En français, en anglais, en espagnol, en arabe, en créole quand je peux ou en prononçant les quelques mots que j’ai appris dans la langue du pays que je découvre. Quand je suis vraiment très loin, et que je ne bredouille aucun mot dans la langue des gens que je croise, avec le sourire, la voix (je parle en français même si on ne me comprend pas, il m’arrive même de chanter parfois), le dessin. Je pars du principe que n’importe quel être humain me comprendra, ou en tous cas, comprendra mes besoins les plus élémentaires (être en sécurité, manger, dormir). Pour le reste, je fais confiance à ma bonne étoile et à l’Humanité des gens que je rencontre (et à leur hospitalité, souvent bien plus grande que la notre, occidentaux).

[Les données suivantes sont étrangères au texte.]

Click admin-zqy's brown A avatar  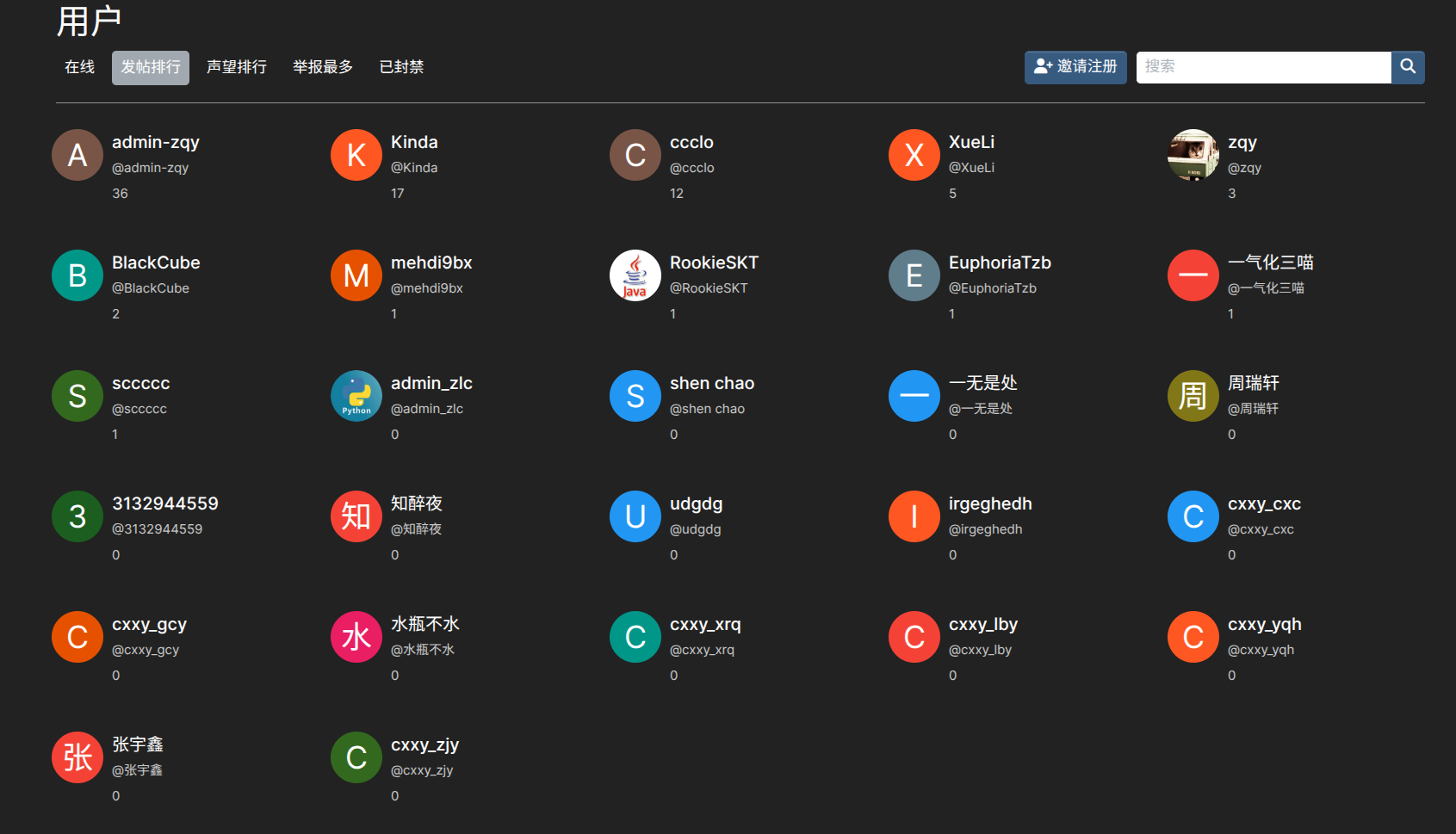click(77, 155)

Quel est votre livre préféré sur le voyage ?
Je suis incapable de ne citer qu’un seul livre. « La ferme africaine » de Karen Blixen (1937). « Terres d’Ebène » d’Albert Londres (1929). « Ebène : aventures africaines » Ryszard Kapuscinski (2000)
Quel est votre film favori sur le voyage ?
« Carnets de voyage » de Walter Salles. « Le chien jaune de Mongolie » de Byambasuren Davaa.
Quel serait le «voyage de vos rêves» ?
Ce serait de ne plus voyager, mais de vivre ailleurs. De préférence, sur le continent africain, ou en Guadeloupe.
Selon vous, quels sont les indispensables à emporter en voyage ?
Un carnet, une boite d’aquarelle, une lampe torche, une trousse de médicaments indispensables, de bonnes chaussures, des tongs pour la douche, un répulsif anti-moustique, une crème solaire, une visière pour les yeux, un pagne (ou un grand foulard) pour s’asseoir partout, un guide de conversation de la langue du pays et votre plus beau sourire.
Quels conseils donneriez vous à un voyageur qui part pour la première fois sur la route ?
D’être serein, d’avoir confiance, mais d’être attentif. Je n’ai jamais été malade en voyage, je fais très attention à l’hygiène (qui n’a rien à voir avec le confort). Je respecte les règles élémentaires en matière sanitaire, et j’écoute beaucoup les conseils des gens sur place, qui savent ce qu’il faut faire et ne pas faire. Parce que le plus beau des voyages peut être irrémédiablement gâché par une maladie ou un accident.
Quelle serait votre devise autour du voyage ?
La devise de ma famille paternelle s’applique à tous les voyages : « Respecta para que te respectant ». Respecte pour être respecté : c’est finalement la clé de la vie, qui est le plus beau et le plus merveilleux des voyages, le seul qu’il ne faut pas rater.
Quel est votre carnet de voyage préféré chez « Carnet du voyageur » ?
Tous ! Quelle question, l’idéal serait d’avoir toute la collection, non ? Bon, plus sérieusement, leurs noms évocateurs et la couleur des cuirs rendent le choix vraiment difficile. Je citerai mes trois préférés, dans l’ordre, le poète d’un beau bordeaux, le globe trotter vert anis et l’exploratrice rose fushia. J’arrête car je meurs d’envie de continuer la liste.